# Wizards' PJ Ramos Sent to Roanoke Dazzle



## MJG (Jun 29, 2003)

Link



> Washington Wizards President of Basketball Operations Ernie Grunfeld announced today that the team has assigned second-year center Peter John Ramos to the Roanoke Dazzle of the NBA Development League. Roanoke, who is led by head coach Kent Davison, has been designated as the Wizards D-League affiliate for the 2005-06 season.
> 
> Ramos is the fifth NBA player to be assigned to a D-League affiliate.
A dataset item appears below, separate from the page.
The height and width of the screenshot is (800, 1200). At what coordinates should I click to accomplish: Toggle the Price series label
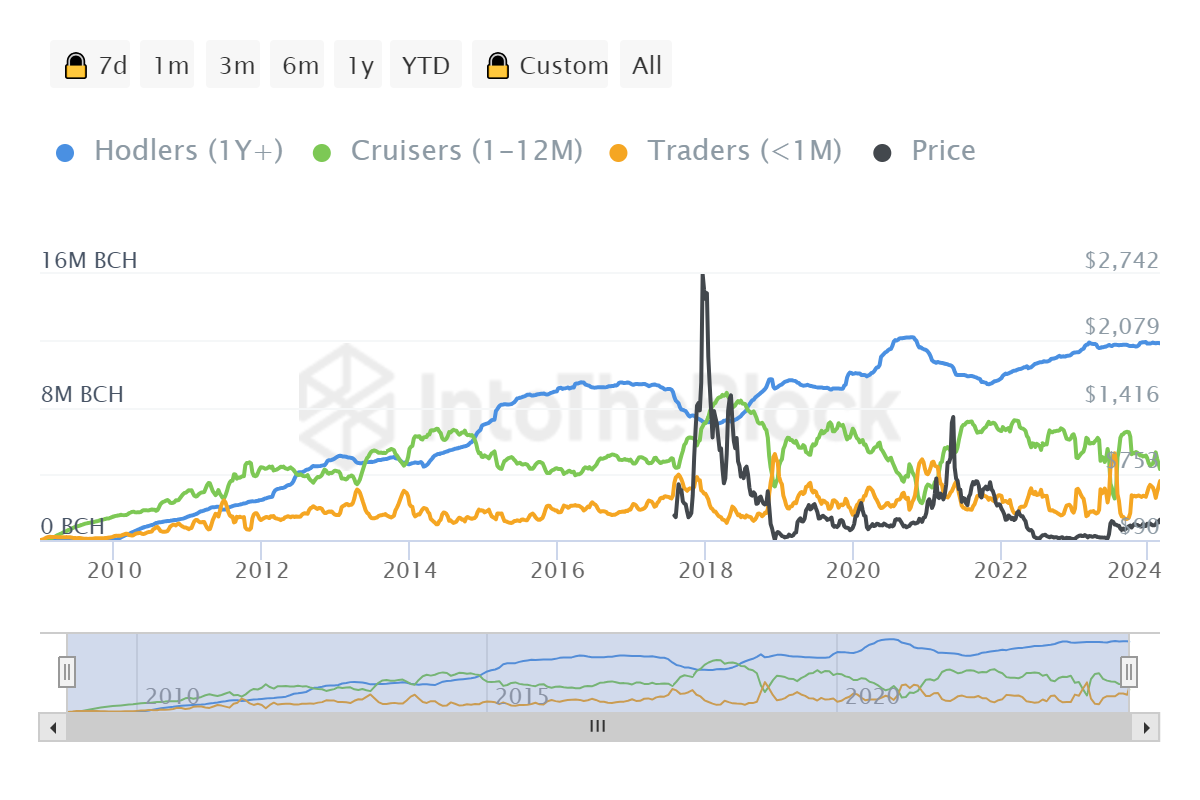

The Minnesota Timberwolves designated center Dwayne Jones and guard Bracey Wright to the Florida Flame, while the Phoenix Suns have assigned Dijon Thompson to the Albuquerque Thunderbirds and the Milwaukee Bucks have assigned Ersan Ilyasova to the Tulsa 66ers.
> 
> “This is a tremendous opportunity for P.J. to get the necessary playing time that he needs,” said Grunfeld. “Coach Davison has the reputation of being a very good teacher, and P.J. will have the chance to play against other developing young players.”


When we Wizards fans first heard of the D-League, we assumed it was created specifically for this guy.


----------



## HKF (Dec 10, 2002)

My belief is that it's going to take a year for people to get used to it, but when Ramos is more up to speed then quite a few bigs, who are young and can't get PT, you'll see more players getting sent down. 

Why Boston hasn't sent down Gerald Green is beyond me.


----------



## ATLien (Jun 18, 2002)

Why Atlanta hasn't sent down Josh Childress is beyond me.


----------